2 Gunmen 'carrying explosives' attack anti-Muslim art contest in Texas

2 Gunmen 'carrying explosives' attack anti-Muslim art contest in Texas
 Two gunmen opened fire Sunday evening outside a contest for cartoons depicting the Prophet Muhammad  at Garland ISD's Curtis Culwell Center, police said. The two suspects were gunned down after shooting the guard in the leg outside the Curtis Culwell Center in Texas.

The security officer, Bruce Joiner,  was released from the hospital after his wounds were treated.

Reports suggest the pair were carrying explosives at the time, and another two bombs were discovered nearby.


The building and surrounding area was placed on lockdown by a SWAT team with around 100 attendees still inside. Those inside started to sing patriotic songs, including the national anthem and God Bless America, and said a prayer after one woman pulled out an American flag form her bag.

Reports of the incident began to develop shortly before 7 p.m., when the event had been scheduled to conclude. A speaker had finished his presentation shortly after 6:30 p.m. Throughout the event, there had been no notable protests, despite its controversial nature.

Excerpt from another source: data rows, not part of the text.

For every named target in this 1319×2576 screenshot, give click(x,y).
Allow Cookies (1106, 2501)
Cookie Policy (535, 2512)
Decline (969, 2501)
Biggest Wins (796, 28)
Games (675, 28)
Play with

Opponents had said the American Freedom Defense Initiative's Muhammad Art Exhibit and Contest on Sunday would be an attack on Islam. But its organizers said they were simply exercising their right of expression.


The event was the center of controversy since Garland ISD agreed to rent out the Culwell Center. The decision to book the event came a little more than a week after Islamic militants in France killed 12 people at satirical magazine Charlie Hebdo.

The organizers said they were exercising their freedom of expression. The district's decision drew criticism from critics and Islamic groups who said the event was an attack on Islam.

The New York-based American Freedom Defense Initiative was hosting a contest that would award $10,000 for the best cartoon depicting the Prophet Muhammad at the venue. Caricatures of the Islamic prophet are considered offensive by many Muslims.


The American Freedom Defense Initiative paid an additional $10,000 upfront for 40 officers to work security at the event. The group's president, Pamela Gellar, called it "the high cost of freedom."

The two men pulled up in a vehicle and shot a Garland ISD security officer. The men were fatally shot by Garland police, and their bodies remain on the street outside the events center. 

School Board President Rick Lambert rebuffed the criticism of the district, saying "the Culwell Center is available for rental as long as you comply with the law."

Garland had dueling protests during a "Stand With the Prophet in Honor and Respect" in January. Some protesters called for peace and understanding, while the other group argued that Muslims' beliefs posed a threat to the American way of life.